» ESTRATTO DELLA PAGINA
╭──
La Cassazione, a supporto della propria conclusione, ricorda come l'art. 2966 c.c. preveda che "la decadenza non è impedita se non dal compimento dell'atto previsto dalla legge o dal contratto". Ebbene, posto che nel caso di specie, la norma ratione temporis applicabile, non specifica quale sia l'atto che deve essere compiuto per impedire la decadenza, la Suprema Corte ritiene che questo possa essere anche un atto stragiudiziale: e invero, il riferimento all’azione giudiziaria da proporsi sia nei confronti del committente sia nei confronti dell'appaltatore è stato introdotto solo con la Legge n. 92/2012 (quindi successivamente alla fattispecie in questione).

I Supremi Giudici affermano, infatti, che: “… risulta maggiormente aderente al testo della norma ratione temporis vigente giungere alla conclusione che la decadenza in questione, nel silenzio del legislatore, possa essere impedita non solo dal deposito del ricorso giudiziario, ma anche dal deposito di un atto scritto, anche stragiudiziale, inviato al committente, con il quale il lavoratore chieda a quest'ultimo il pagamento di crediti di lavoro maturati nei confronti del datore di lavoro appaltatore in esecuzione dell'appalto”.
╰──
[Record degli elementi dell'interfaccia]
╭──
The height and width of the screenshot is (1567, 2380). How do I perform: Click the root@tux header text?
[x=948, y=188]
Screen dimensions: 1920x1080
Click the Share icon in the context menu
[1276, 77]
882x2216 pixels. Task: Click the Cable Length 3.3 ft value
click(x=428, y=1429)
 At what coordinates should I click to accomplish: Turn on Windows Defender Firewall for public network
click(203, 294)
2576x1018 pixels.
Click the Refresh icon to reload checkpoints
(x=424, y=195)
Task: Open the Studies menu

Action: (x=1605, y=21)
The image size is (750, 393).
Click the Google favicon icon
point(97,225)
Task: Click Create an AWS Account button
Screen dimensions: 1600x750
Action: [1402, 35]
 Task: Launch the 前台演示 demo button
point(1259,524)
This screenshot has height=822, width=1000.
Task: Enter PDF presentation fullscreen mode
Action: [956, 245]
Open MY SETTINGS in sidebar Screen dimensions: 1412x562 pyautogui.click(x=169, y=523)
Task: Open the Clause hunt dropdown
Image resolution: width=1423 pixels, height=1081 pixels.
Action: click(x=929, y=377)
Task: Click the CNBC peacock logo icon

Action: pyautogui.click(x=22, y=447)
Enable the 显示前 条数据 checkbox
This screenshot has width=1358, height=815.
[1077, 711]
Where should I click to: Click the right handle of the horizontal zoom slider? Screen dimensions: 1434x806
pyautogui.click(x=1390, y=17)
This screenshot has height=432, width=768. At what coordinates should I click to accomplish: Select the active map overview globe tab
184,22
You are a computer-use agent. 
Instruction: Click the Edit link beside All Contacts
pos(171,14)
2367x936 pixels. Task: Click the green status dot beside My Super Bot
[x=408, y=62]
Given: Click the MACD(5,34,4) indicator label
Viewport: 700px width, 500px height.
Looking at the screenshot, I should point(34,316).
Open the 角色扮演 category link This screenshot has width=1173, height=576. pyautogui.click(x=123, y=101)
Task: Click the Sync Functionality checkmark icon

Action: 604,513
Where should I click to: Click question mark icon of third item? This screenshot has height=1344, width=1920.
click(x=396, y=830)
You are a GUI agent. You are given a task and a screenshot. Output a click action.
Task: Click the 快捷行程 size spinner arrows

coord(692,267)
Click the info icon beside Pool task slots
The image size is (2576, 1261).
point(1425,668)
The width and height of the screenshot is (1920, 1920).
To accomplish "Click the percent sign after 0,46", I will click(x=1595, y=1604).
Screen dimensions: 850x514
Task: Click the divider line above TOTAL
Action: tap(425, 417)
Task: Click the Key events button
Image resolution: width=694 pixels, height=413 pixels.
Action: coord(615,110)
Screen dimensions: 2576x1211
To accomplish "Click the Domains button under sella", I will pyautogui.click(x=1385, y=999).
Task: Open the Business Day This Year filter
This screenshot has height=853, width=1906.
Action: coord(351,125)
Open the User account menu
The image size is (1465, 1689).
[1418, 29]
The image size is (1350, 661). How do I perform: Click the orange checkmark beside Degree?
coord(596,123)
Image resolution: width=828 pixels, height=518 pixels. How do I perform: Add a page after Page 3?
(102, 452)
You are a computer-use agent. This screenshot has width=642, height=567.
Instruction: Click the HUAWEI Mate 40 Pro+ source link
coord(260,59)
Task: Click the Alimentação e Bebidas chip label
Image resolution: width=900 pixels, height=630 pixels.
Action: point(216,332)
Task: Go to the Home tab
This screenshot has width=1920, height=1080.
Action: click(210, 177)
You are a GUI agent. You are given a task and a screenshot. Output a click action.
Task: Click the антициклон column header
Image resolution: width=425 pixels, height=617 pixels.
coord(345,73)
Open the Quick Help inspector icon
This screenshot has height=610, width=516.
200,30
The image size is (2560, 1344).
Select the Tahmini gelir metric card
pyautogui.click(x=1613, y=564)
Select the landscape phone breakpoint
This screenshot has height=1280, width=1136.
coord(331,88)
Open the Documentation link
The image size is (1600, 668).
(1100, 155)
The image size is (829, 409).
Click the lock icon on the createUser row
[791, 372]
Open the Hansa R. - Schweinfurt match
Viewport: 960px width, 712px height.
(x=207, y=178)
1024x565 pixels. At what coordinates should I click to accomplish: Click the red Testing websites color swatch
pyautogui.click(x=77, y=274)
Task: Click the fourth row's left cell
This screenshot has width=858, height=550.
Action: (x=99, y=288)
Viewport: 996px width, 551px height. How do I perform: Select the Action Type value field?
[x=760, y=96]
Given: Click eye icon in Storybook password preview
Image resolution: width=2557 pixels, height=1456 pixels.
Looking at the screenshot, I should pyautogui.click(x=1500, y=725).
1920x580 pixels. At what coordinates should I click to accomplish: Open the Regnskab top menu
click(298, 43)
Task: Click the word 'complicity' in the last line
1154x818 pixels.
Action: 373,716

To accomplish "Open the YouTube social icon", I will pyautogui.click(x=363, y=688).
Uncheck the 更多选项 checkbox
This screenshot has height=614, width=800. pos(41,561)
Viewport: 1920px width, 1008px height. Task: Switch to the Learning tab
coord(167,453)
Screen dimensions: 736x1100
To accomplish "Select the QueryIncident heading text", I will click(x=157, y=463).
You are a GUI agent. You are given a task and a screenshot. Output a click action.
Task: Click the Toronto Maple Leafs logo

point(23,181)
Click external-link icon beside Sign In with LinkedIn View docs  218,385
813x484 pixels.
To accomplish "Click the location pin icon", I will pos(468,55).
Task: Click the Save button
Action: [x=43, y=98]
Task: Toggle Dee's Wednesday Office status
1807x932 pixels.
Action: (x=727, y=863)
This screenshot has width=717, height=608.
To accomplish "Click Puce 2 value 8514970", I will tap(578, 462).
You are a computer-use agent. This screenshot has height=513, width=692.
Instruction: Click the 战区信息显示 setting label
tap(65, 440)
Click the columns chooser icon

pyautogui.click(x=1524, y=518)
╰──
» ESERCIZI DA SVOLGERE
1. Rispondi a queste domande sul brano relativo alla decadenza:
(a) Quale articolo del codice civile richiama la Cassazione a sostegno della propria conclusione?
(b) Con quale legge è stato introdotto il riferimento all'azione giudiziaria contro committente e appaltatore?
(c) Secondo i Supremi Giudici, a chi deve essere inviato l'atto scritto, anche stragiudiziale?
2. Trascrivi parola per parola le righe dei record, cominciando da quella che contiene "Task: Click the CNBC peacock logo icon" e fermandoti dopo quella che contiene "pyautogui.click(x=1390, y=17)".

» RISPOSTE SCRITTE
1.
(a) L'art. 2966 c.c.
(b) La Legge n. 92/2012.
(c) Al committente.

2.
Task: Click the CNBC peacock logo icon

Action: pyautogui.click(x=22, y=447)
Enable the 显示前 条数据 checkbox
This screenshot has width=1358, height=815.
[1077, 711]
Where should I click to: Click the right handle of the horizontal zoom slider? Screen dimensions: 1434x806
pyautogui.click(x=1390, y=17)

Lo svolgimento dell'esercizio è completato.